▶ _TASK TO CARRY OUT_
Copy the data exactly, pictures aside.

▶ _PROVIDED MATERIAL_
+ + +
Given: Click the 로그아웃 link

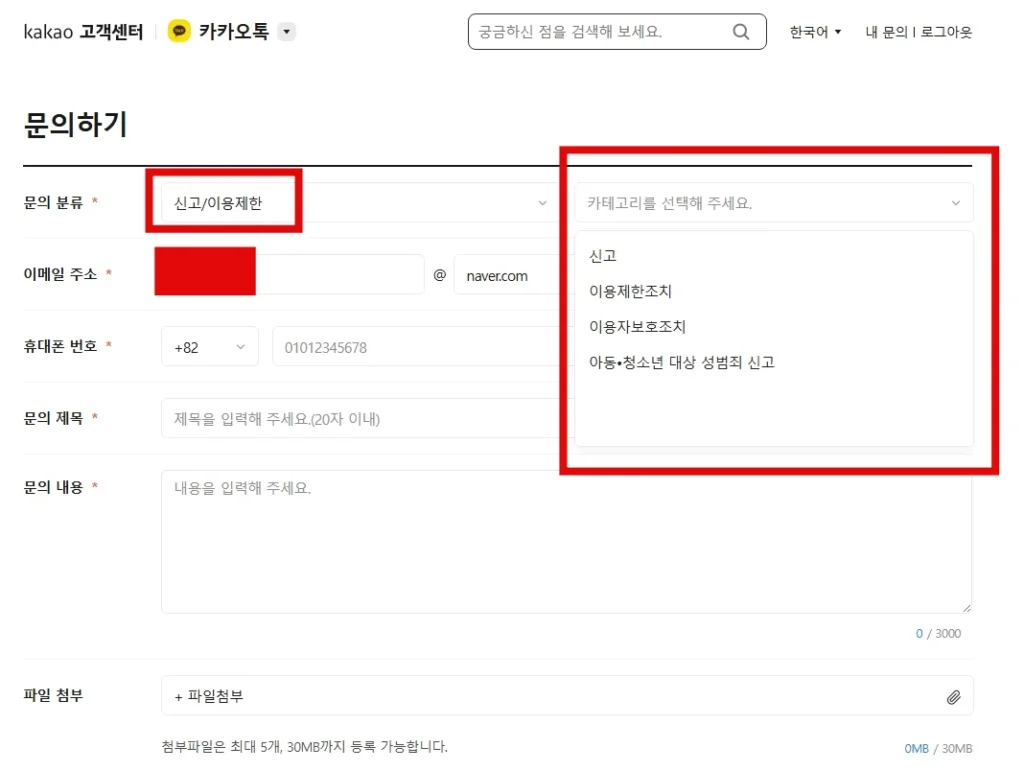Looking at the screenshot, I should click(x=946, y=32).
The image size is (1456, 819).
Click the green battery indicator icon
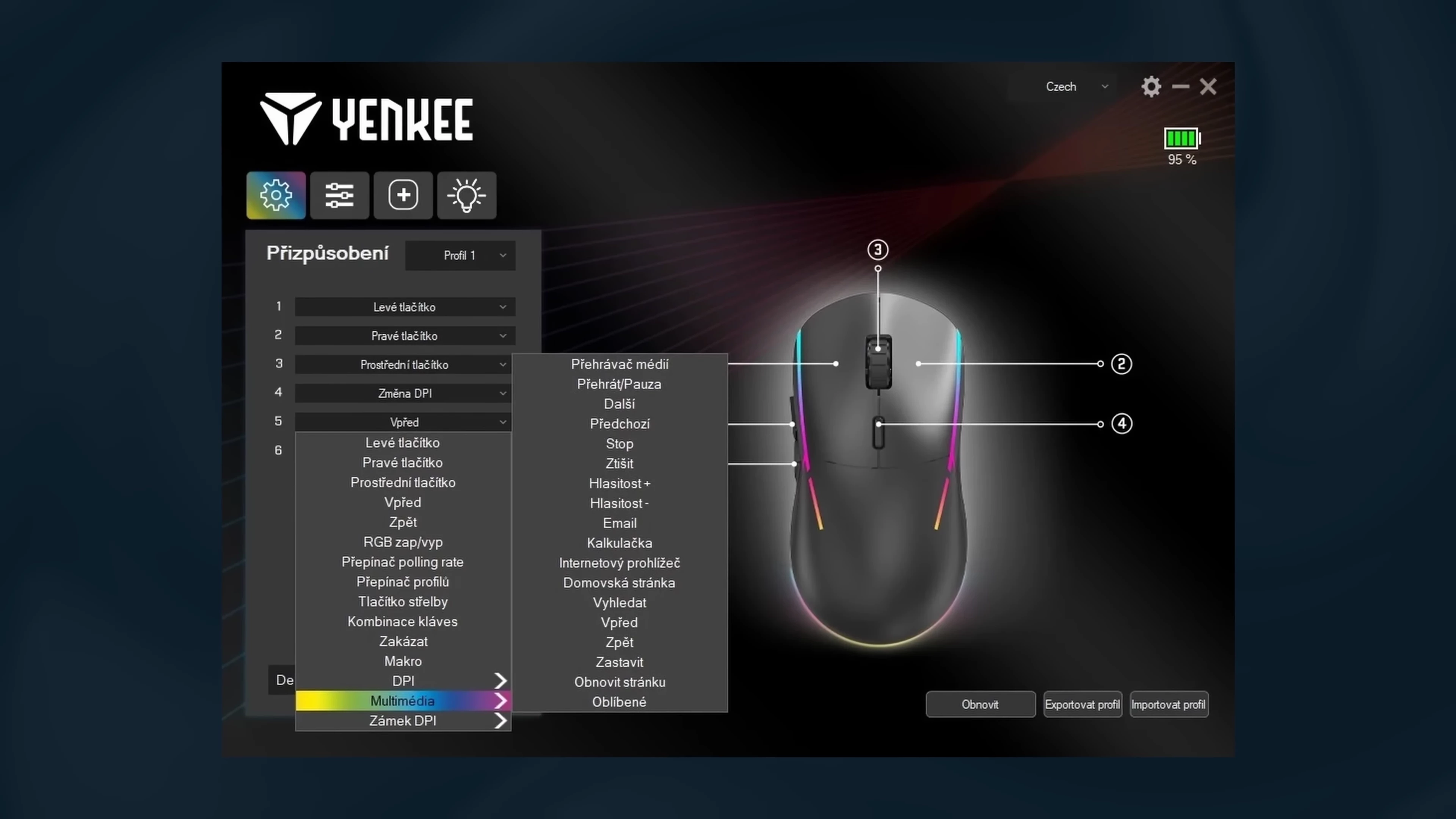click(x=1182, y=138)
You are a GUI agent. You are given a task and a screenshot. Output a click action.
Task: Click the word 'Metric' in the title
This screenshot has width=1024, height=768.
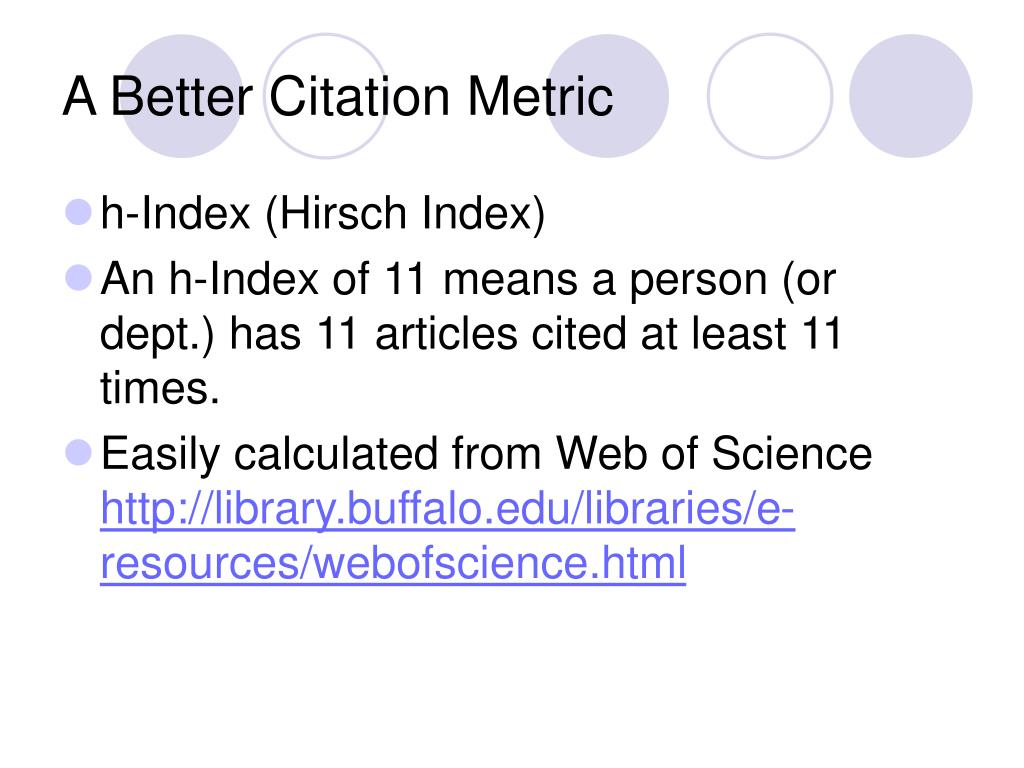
+ + +
▶ _TASK RESULT_
Given: Click the 로그아웃 link

Looking at the screenshot, I should click(x=946, y=32).
The image size is (1456, 819).
Click the green battery indicator icon
click(x=1182, y=138)
You are a GUI agent. You are given a task and a screenshot. Output a click action.
Task: Click the word 'Metric' in the title
This screenshot has width=1024, height=768.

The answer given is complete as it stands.